Second, we added a weekly digest. Every Monday, a simple script queried Jira for open incident-followup tickets and posted a summary to the team's Slack channel. Just the ticket title, assignee, and age in days. No shaming, no commentary. But suddenly everyone could see that Sarah's connection pool fix had been open for 23 days, and that created enough social pressure to get it prioritized.

Third, we right-sized the items. During each postmortem, I pushed back on any action item that couldn't be completed within two weeks. "Implement circuit breakers everywhere" became "add a circuit breaker to the payment service client with a 5-second timeout and fallback to cached response." The big systemic improvements got written up as separate proposals that went through the normal planning process — not disguised as postmortem follow-ups.

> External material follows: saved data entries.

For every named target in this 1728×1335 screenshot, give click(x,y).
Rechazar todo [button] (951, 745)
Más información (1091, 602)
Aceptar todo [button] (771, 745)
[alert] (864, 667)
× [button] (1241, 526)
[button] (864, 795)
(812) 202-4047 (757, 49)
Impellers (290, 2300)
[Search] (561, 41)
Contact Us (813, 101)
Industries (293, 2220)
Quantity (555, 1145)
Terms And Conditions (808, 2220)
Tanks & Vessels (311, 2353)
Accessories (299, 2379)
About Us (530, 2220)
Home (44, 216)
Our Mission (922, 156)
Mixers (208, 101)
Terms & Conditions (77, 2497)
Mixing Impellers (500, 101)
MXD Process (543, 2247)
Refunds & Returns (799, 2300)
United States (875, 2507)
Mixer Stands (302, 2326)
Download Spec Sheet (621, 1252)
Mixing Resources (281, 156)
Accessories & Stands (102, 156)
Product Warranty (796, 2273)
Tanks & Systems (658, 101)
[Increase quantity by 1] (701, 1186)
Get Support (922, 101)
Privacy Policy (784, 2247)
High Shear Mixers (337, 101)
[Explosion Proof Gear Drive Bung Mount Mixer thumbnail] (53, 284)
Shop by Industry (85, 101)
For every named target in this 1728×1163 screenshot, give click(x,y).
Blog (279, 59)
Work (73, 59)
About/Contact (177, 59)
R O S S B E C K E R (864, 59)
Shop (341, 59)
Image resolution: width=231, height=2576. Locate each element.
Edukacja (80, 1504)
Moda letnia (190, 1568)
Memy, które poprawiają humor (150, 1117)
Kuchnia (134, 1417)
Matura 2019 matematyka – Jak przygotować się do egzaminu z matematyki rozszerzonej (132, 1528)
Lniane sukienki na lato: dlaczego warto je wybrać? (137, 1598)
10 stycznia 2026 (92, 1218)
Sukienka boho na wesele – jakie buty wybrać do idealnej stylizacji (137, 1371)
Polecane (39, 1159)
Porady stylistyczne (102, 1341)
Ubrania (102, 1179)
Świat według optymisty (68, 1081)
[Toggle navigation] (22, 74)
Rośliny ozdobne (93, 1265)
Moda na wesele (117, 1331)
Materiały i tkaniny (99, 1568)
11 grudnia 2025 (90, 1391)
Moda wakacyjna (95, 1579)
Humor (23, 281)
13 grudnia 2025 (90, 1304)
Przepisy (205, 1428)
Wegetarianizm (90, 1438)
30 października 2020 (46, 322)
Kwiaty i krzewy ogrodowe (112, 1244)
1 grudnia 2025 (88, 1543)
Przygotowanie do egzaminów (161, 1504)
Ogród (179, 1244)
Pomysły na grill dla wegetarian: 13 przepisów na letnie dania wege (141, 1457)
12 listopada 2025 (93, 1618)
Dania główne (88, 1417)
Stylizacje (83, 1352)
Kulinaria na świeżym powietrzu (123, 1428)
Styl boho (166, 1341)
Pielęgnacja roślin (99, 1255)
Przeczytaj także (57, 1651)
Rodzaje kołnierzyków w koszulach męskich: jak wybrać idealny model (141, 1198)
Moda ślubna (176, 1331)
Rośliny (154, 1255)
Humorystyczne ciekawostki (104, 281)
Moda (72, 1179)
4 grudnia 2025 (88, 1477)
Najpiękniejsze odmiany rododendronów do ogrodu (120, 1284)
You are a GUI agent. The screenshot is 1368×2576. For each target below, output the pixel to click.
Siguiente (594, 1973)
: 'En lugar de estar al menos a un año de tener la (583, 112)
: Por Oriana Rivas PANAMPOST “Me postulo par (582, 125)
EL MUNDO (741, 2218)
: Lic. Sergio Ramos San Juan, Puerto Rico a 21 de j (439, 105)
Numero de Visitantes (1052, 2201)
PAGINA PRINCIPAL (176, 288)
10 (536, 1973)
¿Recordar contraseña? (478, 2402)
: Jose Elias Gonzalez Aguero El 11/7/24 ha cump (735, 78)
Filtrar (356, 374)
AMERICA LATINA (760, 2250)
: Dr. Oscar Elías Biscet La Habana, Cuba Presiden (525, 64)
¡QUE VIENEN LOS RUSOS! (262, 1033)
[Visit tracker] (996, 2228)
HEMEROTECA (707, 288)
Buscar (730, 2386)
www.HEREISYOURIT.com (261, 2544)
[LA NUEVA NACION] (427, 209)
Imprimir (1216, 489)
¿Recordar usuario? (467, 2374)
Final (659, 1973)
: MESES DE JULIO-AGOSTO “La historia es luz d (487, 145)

Fourth, we gave the engineering manager veto power over sprint scope. If the team had more than three open incident follow-up items, the EM could pull a lower-priority feature story to make room. This was the hardest change to land because the product team pushed back, but one conversation made it click: I showed them the three identical connection pool incidents and asked how much engineering time the repeated pages, investigation, and customer communication had cost. The answer was roughly 40 engineer-hours. The fix was an 8-hour task that had been deprioritized three sprints in a row.

Three Months Later

The completion rate went from 22% to 81%. More importantly, the repeat incident rate dropped. Over the following quarter, they had zero incidents that traced back to a known, previously-identified root cause. They still had new incidents — that's unavoidable — but they stopped having the same ones.

The median time from postmortem to action item completion went from "never" to 9 days.

I won't pretend this was revolutionary. None of these ideas are new. But that's kind of the point. The team didn't lack knowledge about incident management best practices. They had read the Google SRE book. They knew what blameless postmortems were supposed to look like. The failure wasn't in the postmortem itself — it was in the gap between writing down what should change and actually changing it.

The Uncomfortable Part

Here's what I keep thinking about after this engagement. Postmortems have become a ritual in our industry. We perform them because good engineering teams are supposed to. But a postmortem that generates action items nobody completes is worse than no postmortem at all — it creates an illusion of learning while the same failure modes sit dormant, waiting.

The real test of an incident response culture isn't whether you write postmortems. It's whether you can look at last quarter's action items and honestly say most of them are done. If you've never checked, that might be worth an uncomfortable afternoon with a spreadsheet.